Bon mais du coup il se barre quand même après avoir déposé ses lèvres sur les miennes et il reprend sa place. Pf. Je l’observe avec appétit faut le dire, surement marqué sur mon visage car je n’ai pas le luxe de la poker face comme monseigneur Warham, et j’a oublié toutes ces histoires de « secrets » qu’il me sert en tranche depuis taleur mais il revient là-dessus. Enfin avant de te laisser profiter de mon bod de rêve et bien que tes petites révélations soient... Pour certaines intéressantes, c’est pas franchement des scoops…je suis déçu. »

Il hausse les épaules et moi je lève les mains en signe de reddition, désolée mais j’ai pas de gros scoop à donner comme ça, ça coute cher.

« Peut-être que je devrais faire mes propres recherches sur toi, je suis sûre que je peux trouver mieux. Je hausse un sourcil, à la fois curieuse, intéressée et dubitative. Il raconte ses trucs sur le ton de la blague mais ça me file pas l’envie de trop rigoler en vérité. Je vois pas pourquoi il insiste avec ça. Je m’efforce de garder un sourire normal mais ça me fait passer de tout à rien ses conneries, et je préférais quand on était dans l’idée de passer à une étape plus physique de notre relation. Je le suis du regard alors qu’il va fouiller sa collection de vinyle (ce que j’approuve carrément) et j’attends la suite, tâche de paraître décontractée, le visage posé contre mon poing, le coude appuyé sur le dossier du canapé. T’es née où déjà ? C’est pour mon enquête !
— Voyez-vous ça, détective Warham. Le ton est un peu plus aigre qu’à l’accoutumée, je lâche un petit rire en récupérant mon verre d’eau. Je vais définitivement sortir fumer une cigarette c’est pas possible. Je passe d’une idée à une autre, à l’aise puis tendue… Mais je ne compte pas pour autant lui livrer mes secrets sur un plateau d’argent. Alors je reprends consistance de toutes façons c’est tout ce qu’il y a à faire, je vois pas comment il aurait pu entendre parler de moi. C’est la paranoïa qui me rend méfiante. Du coup je me redresse à mon tour, récupère mon sac à main et sort mes cigarettes et mon briquet. J’suis née à Austin, au Texas, Sherlock.
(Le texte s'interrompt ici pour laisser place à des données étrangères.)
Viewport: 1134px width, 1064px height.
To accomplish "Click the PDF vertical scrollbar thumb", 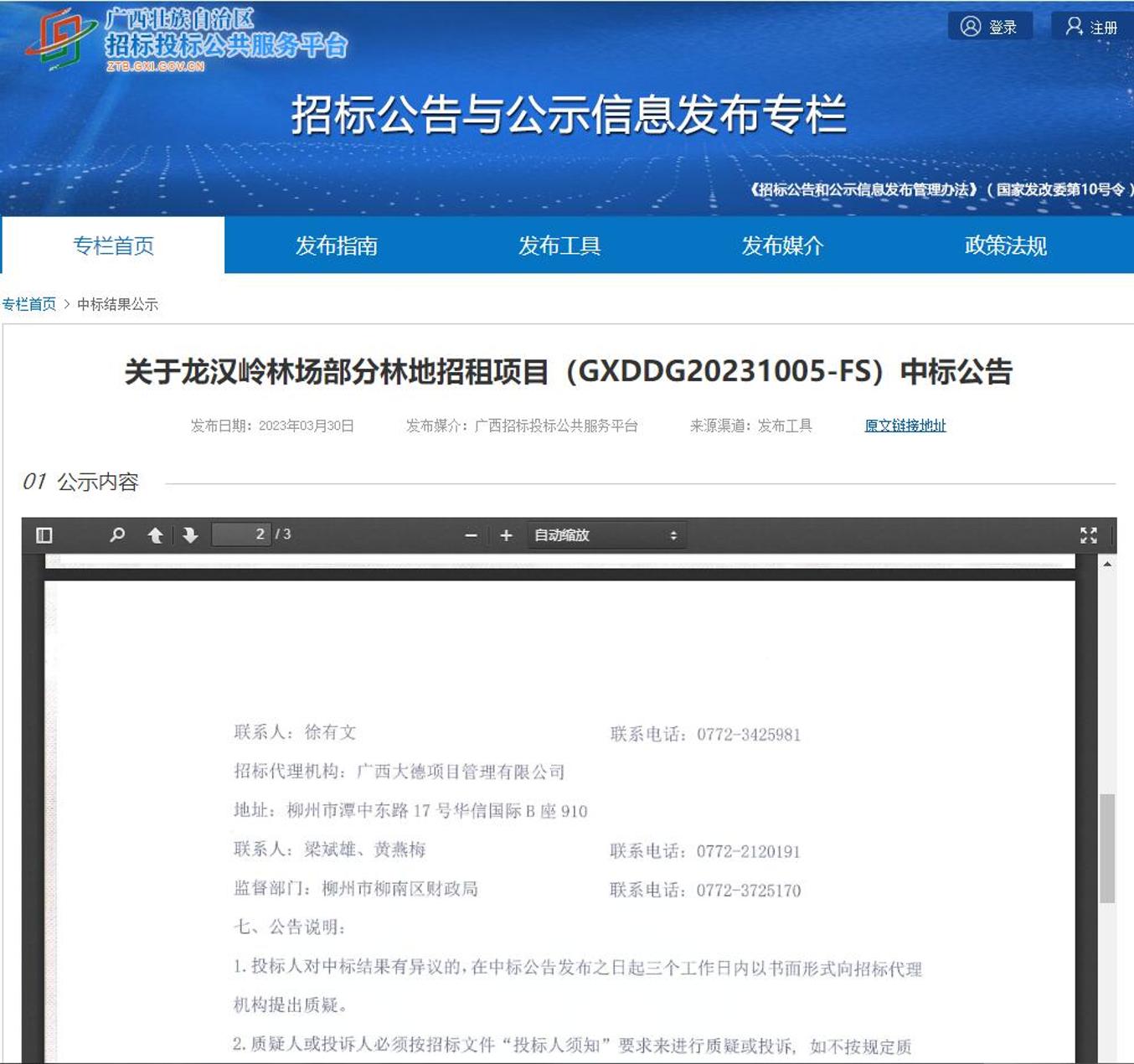I will pyautogui.click(x=1107, y=848).
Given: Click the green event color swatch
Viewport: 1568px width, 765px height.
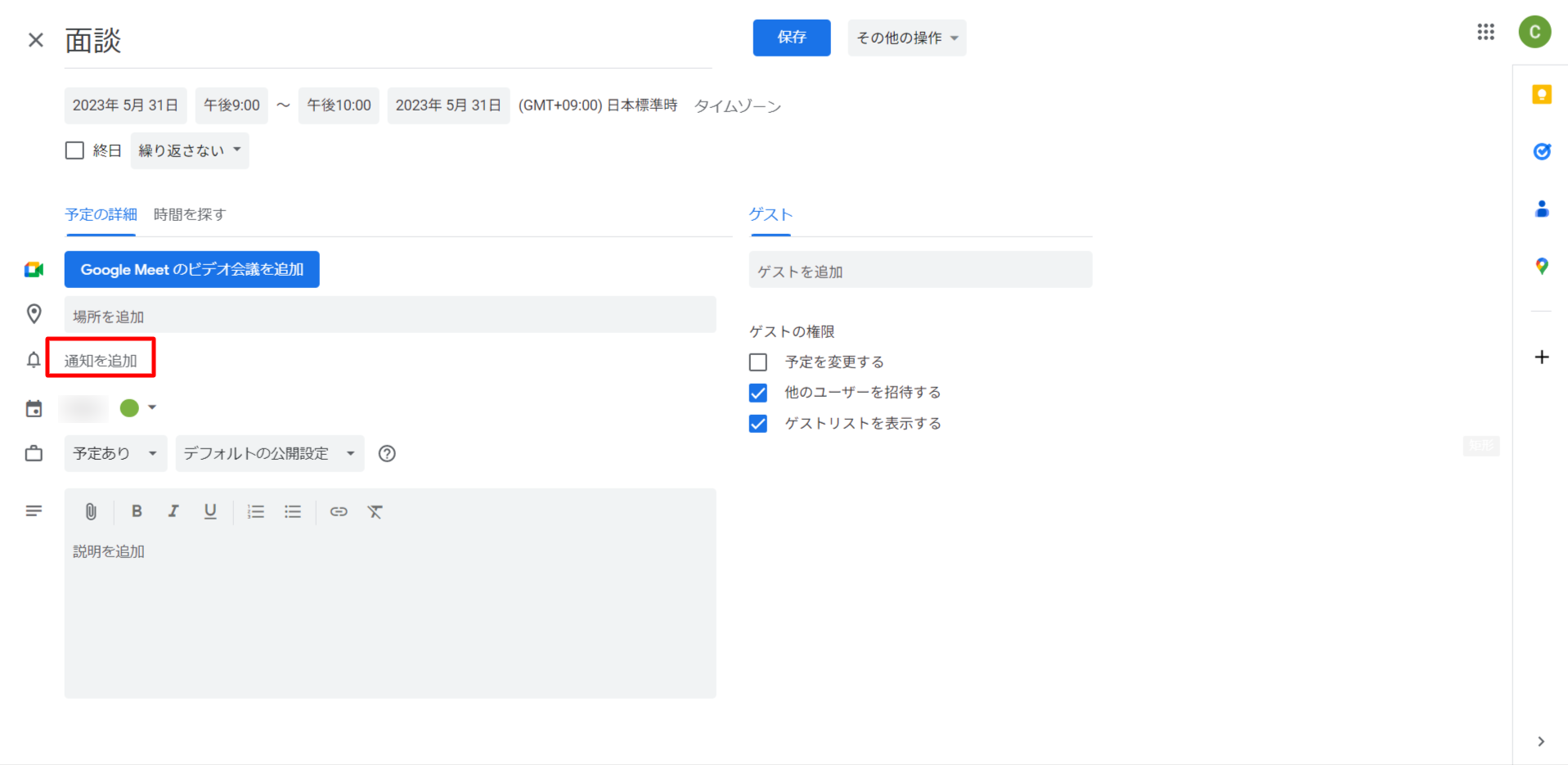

Pourquoi tu veux aller faire un tour sur mes terres natales ? Je m’approche de lui et l’interrompt dans sa recherche musicale en déposant une main sur son épaule, qui glisse tranquillement, profite de sa musculature sans aucune gêne de toutes façons je peux c’est tout, c’est pour compenser ce stress étrange là ; d’abord. Mon regard est éloquent sur ce que je voudrais faire plutôt que de causer de ma « ville natale ». Tu veux une petite leçon de rodéo ? Mon sourire est clairement mutin, je hausse les sourcils une fois comme pour appuyer mon franc-parler et puis m’éloigne, ouvre la baie pour me foutre à l’extérieur. J’ai un visu sur lui qui trifouille ses vinyles, allume ma clope et me tourne dans sa direction. On m’a dit qu’un bon mensonge enveloppé de vérité alors… bon je joue le jeu et peut-être qu’il aura enfin décidé d’arrêter de me demander des trucs comme ça toute l’après-midi. J’suis née à 16h30 pour le goûter même si tu veux savoir, et j’t’ai dis qu’j’avais un frère jumeau nan ? Plus un petit frère. Techniquement je suis l’aînée d’ailleurs c’est moi la première, comme toujours, les princesses d’abord. Hm sinon tu veux savoir combien je pesais et où je vivais avant de me passer les menottes où ça devrait aller ? »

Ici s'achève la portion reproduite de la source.